# SUPPLIED MATERIAL
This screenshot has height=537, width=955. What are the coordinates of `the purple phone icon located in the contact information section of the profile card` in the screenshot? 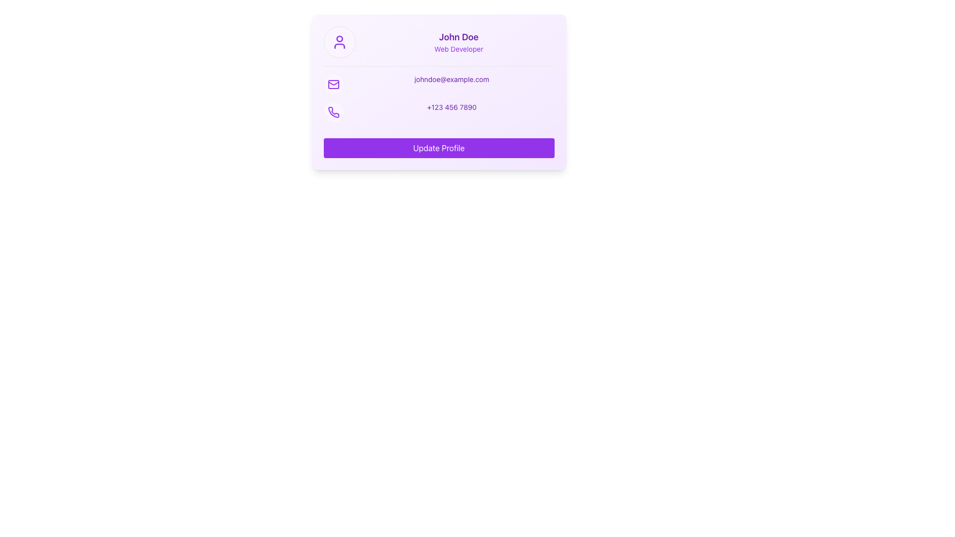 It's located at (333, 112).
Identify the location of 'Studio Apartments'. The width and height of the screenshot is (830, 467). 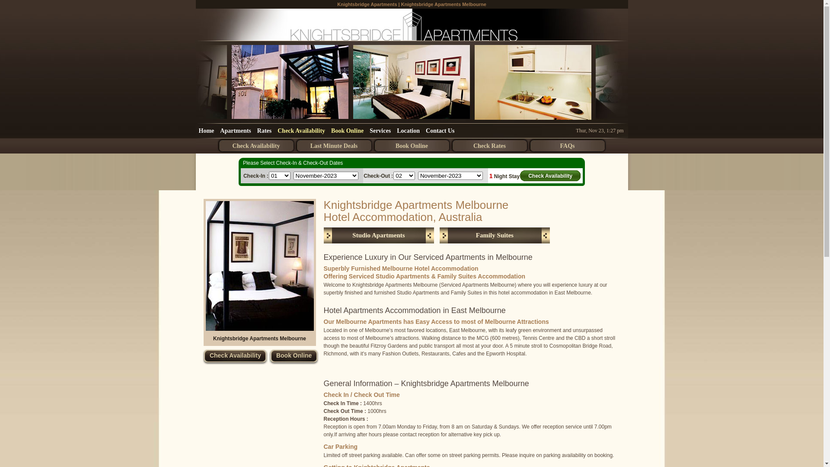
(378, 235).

* * *

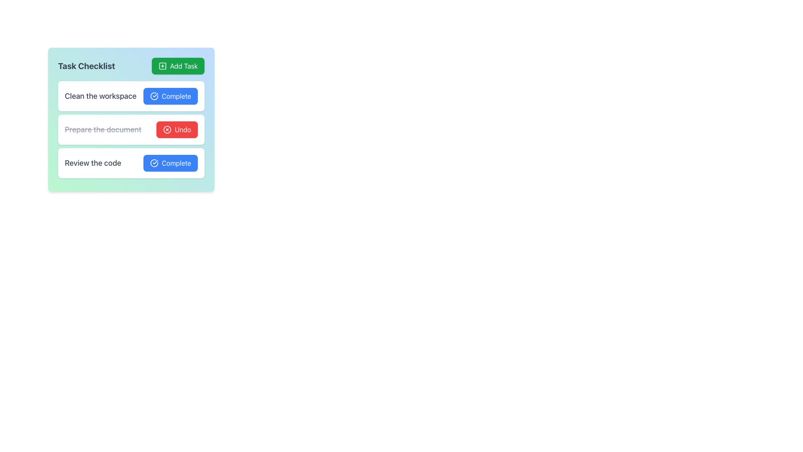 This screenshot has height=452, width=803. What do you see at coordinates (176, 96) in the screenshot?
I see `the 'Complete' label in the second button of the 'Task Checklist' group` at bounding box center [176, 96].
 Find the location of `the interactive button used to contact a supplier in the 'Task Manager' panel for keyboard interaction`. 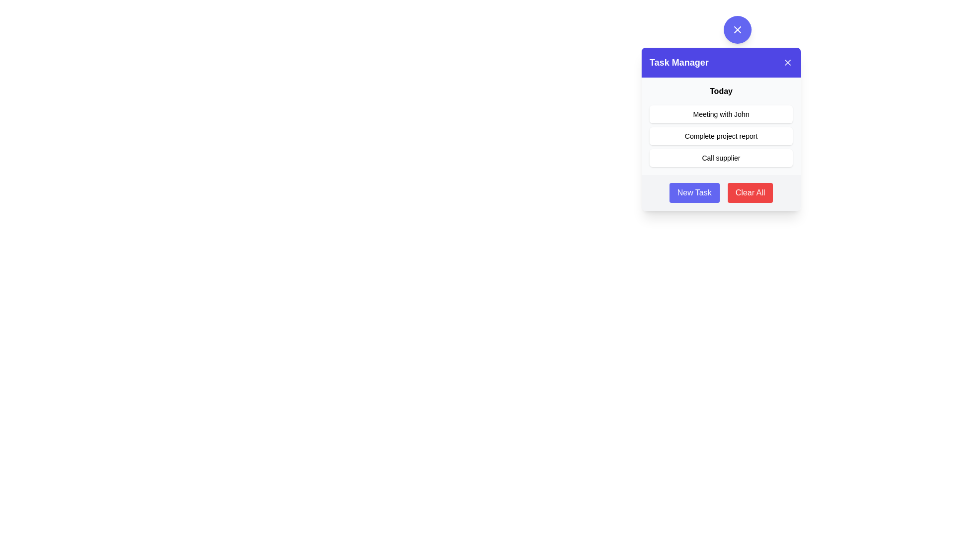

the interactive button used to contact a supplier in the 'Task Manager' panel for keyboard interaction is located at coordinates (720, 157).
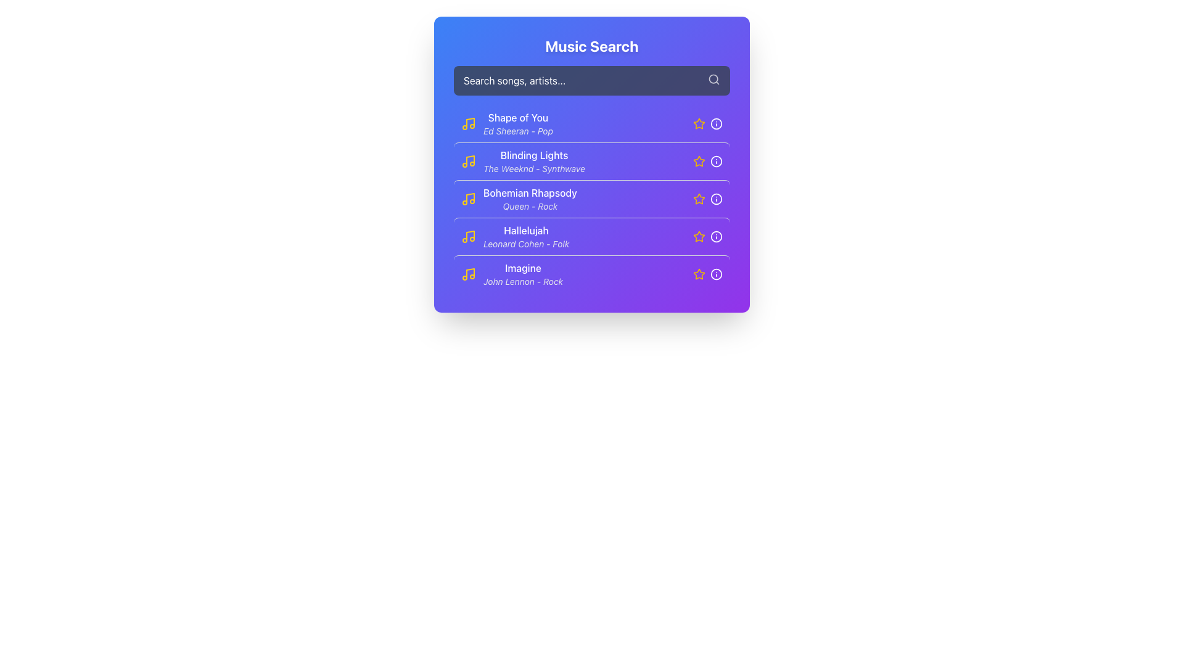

---

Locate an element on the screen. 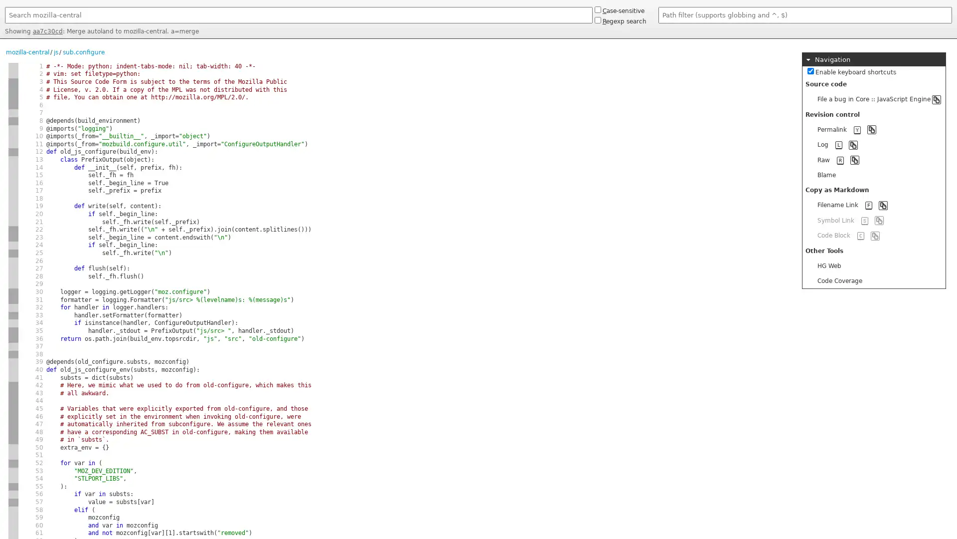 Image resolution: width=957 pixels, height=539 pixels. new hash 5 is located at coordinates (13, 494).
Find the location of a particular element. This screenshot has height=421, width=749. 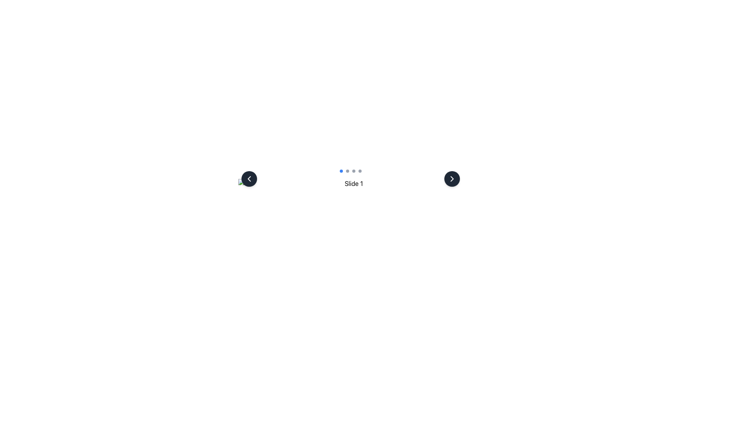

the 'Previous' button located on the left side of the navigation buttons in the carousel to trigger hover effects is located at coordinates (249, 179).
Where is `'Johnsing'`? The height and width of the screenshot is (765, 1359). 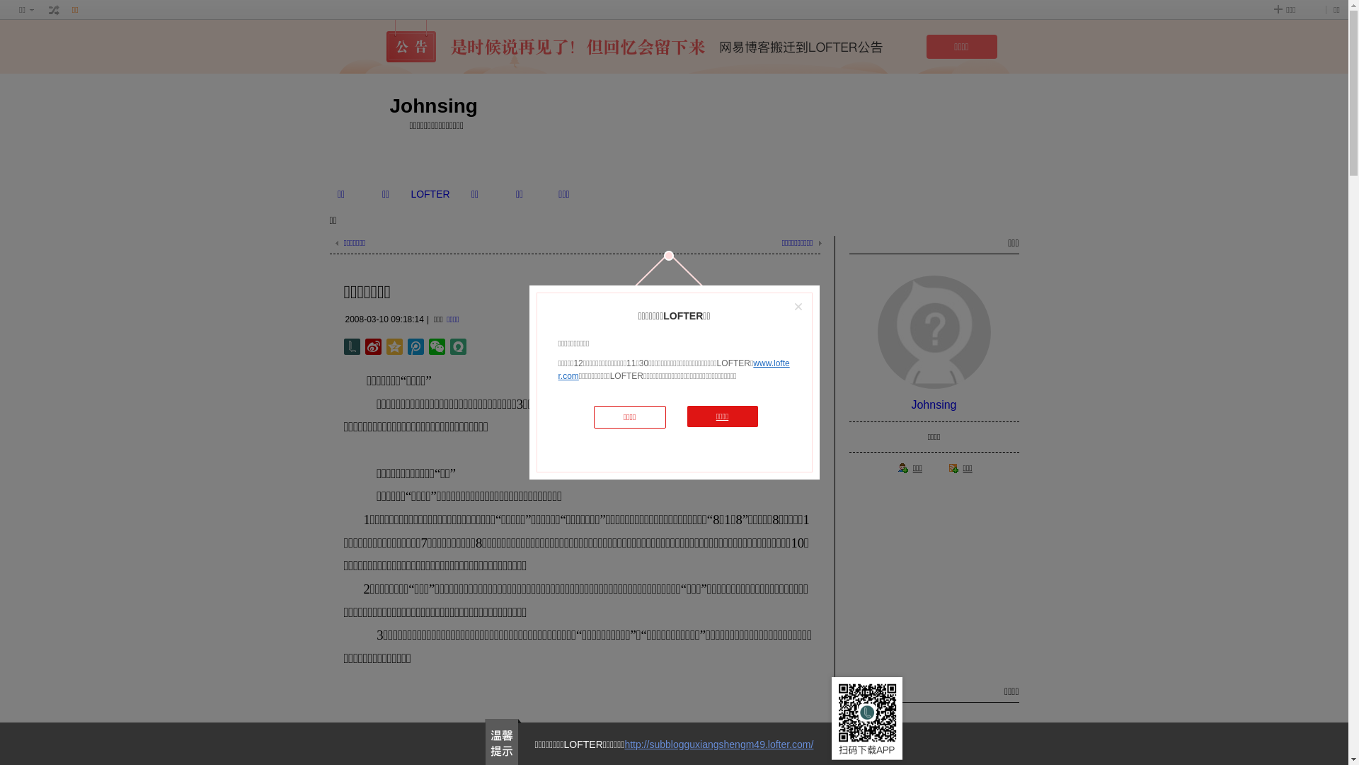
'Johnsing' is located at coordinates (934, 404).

# PROBLEM DETAILS
Replace "location" with "position" in the data from the line with "This screenshot has height=452, width=803." up to and including the line with "coordinates (720, 157).", leaving everything else unchanged, and give back only those lines without the pictures.

# WRITTEN RESPONSE
 This screenshot has height=452, width=803. What do you see at coordinates (176, 96) in the screenshot?
I see `the 'Complete' label in the second button of the 'Task Checklist' group` at bounding box center [176, 96].
 Find the position of `the interactive button used to contact a supplier in the 'Task Manager' panel for keyboard interaction`. 

the interactive button used to contact a supplier in the 'Task Manager' panel for keyboard interaction is located at coordinates (720, 157).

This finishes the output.